Walking out of the ultrasound room at the hospital, I racked my brain thinking about what I had done to cause this. We had an event at work, and I lugged tables and chairs, running around to set up for a small reception. Did I overexert myself? I felt fine at the time, but maybe this is why pregnant women are not supposed to lift heavy objects. Guilt washed over me. God bless my nurse practitioner, who emphatically told us that there is nothing we could have done to cause or prevent this. The miscarriage was caused by a chromosomal abnormality. With that lesson, the guilt was lifted off of my shoulders, but the grief remained.
I knew miscarriages were sad. I had always tried to comfort my friends and family who had them, but I had no idea of the intensity of that grief. Looking back, my words to friends who had suffered were so inadequate.
I struggle with how to think of this little being whose life outside the womb was not to be.
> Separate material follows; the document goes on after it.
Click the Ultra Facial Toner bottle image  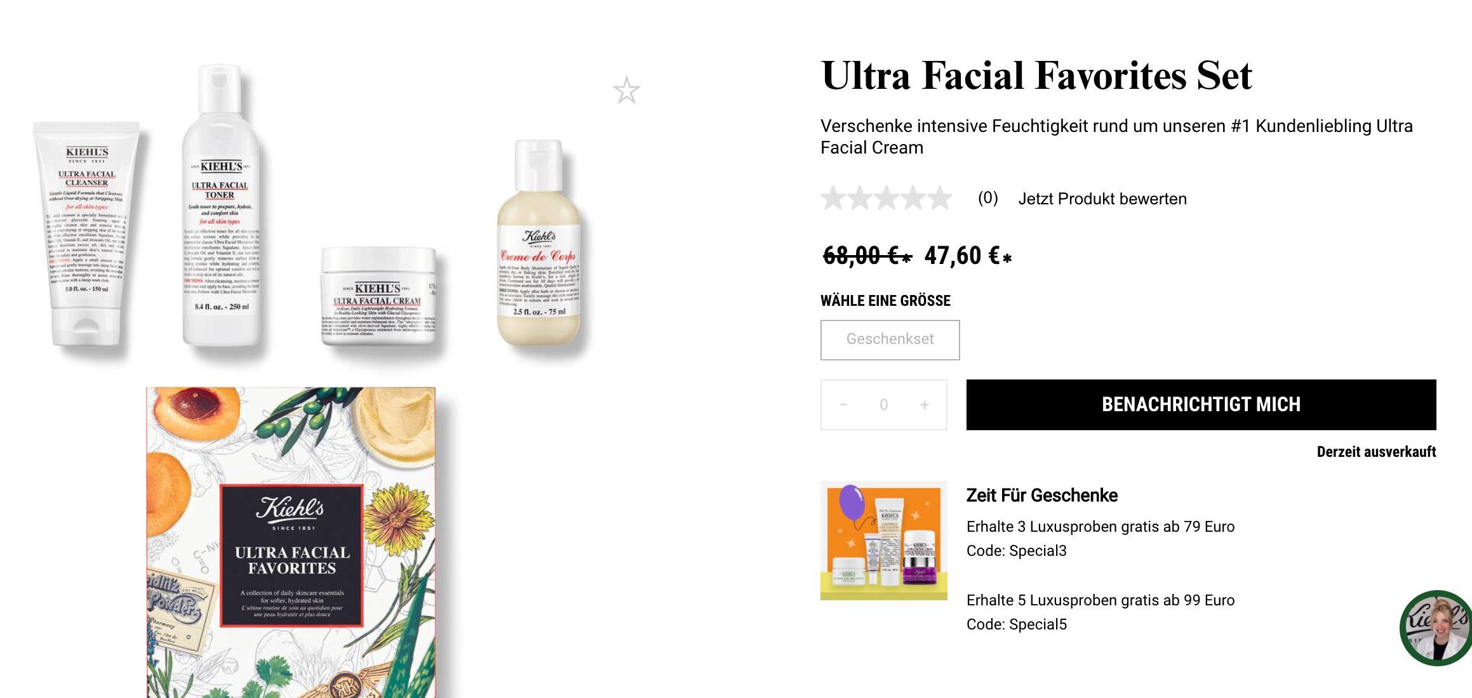(221, 206)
Patrick and I struggle with how we should think of this little being whose life outside the womb was not to be. As Catholics we have been taught and believe that, from the moment of conception, that cluster of cells is a human person. What does it mean now that the cluster of cells, that little person, is no longer growing? At such an early stage, the miscarriage resolves itself, but not without pain and bleeding as my body went through the stages of labor. Going to the bathroom was the worst part. The blood that accompanied each time was not painful, but flushing the toilet felt like I was literally flushing my baby down the drain. If this being is a person from the moment of conception, where is the dignity in this death? How do you commemorate a life that was loved but not lived? How can so much emotional pain and sadness be warranted for this person we never met?
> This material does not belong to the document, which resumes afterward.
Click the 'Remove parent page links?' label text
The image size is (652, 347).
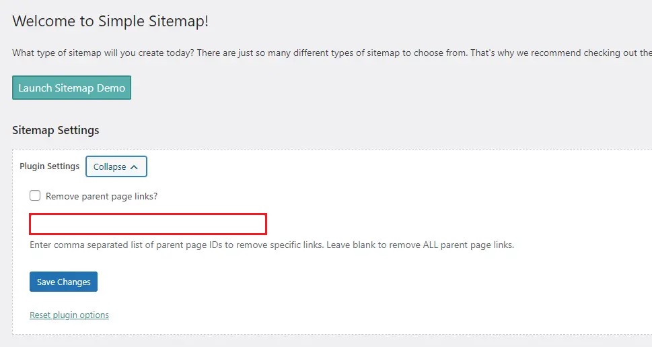pos(102,196)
Trying to make sense of it all, we reached out to others. A wise friend, who herself has experienced multiple miscarriages, offered these words of consolation: There is a kind of holiness in being both womb and tomb for our babies. Maybe she is right. Maybe our child did receive a dignified death, engulfed in a safe space, buoyed by our love, nestled in the warmth of my womb turned tomb.
But where was the dignity in this for me?
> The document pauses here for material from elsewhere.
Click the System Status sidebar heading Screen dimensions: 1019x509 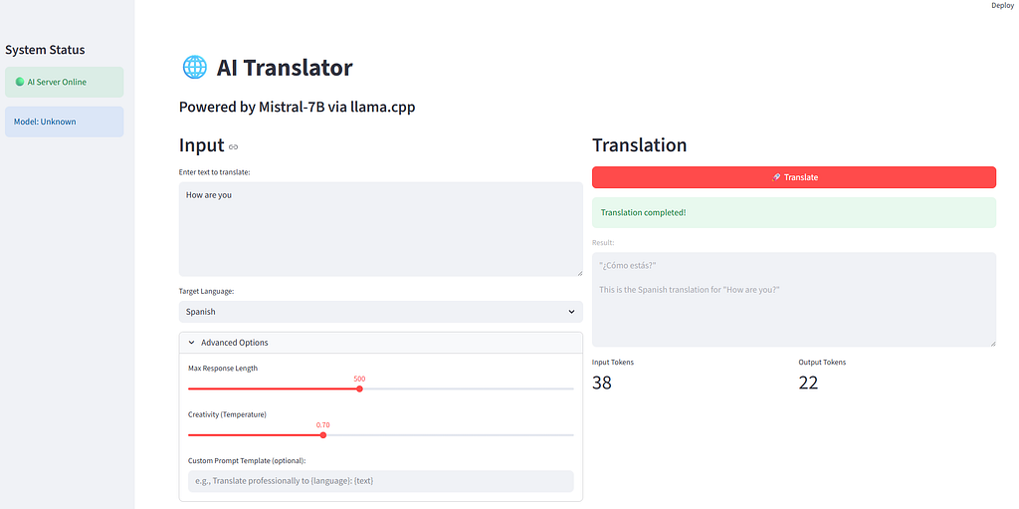(45, 50)
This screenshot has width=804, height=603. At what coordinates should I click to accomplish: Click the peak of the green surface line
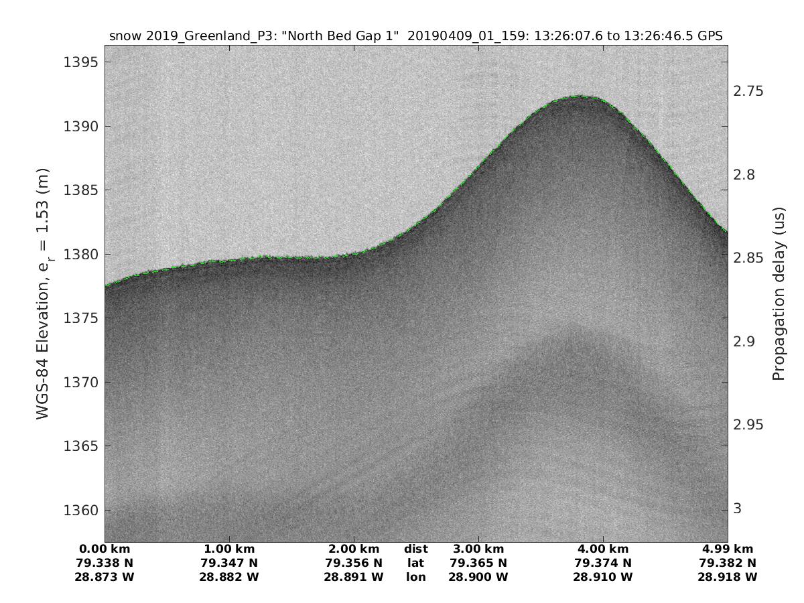click(580, 96)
We humans are spiritual beings, but we are worldly creatures, too. We yearn for creature comforts—food, warmth, a human touch. After my miscarriage, I yearned for some tangible sign of healing. As Catholics we are able to find comfort in the embrace of mother church in times of suffering, especially in the sacraments. We feel God’s healing love in the tangible signs of funerals and the sacraments of reconciliation, and anointing of the sick. But what do you do for a miscarriage? We did not know.
Physical signs and rituals help us to feel in our hearts what we know in our heads, that God loves us and cares for us.
As the bleeding worsened, I yearned for something to strengthen me—an anointing perhaps. But, no, I thought, that is silly. I was not sick. I was not dying. In retrospect I know I should have asked. Surely my pastor would have obliged. When I told him about the miscarriage, after attending to my emotions, he asked how I was physically. Did I need food? What were my nutritional needs? I did not have any special nutritional needs, but his attentiveness to my physical needs was immensely comforting.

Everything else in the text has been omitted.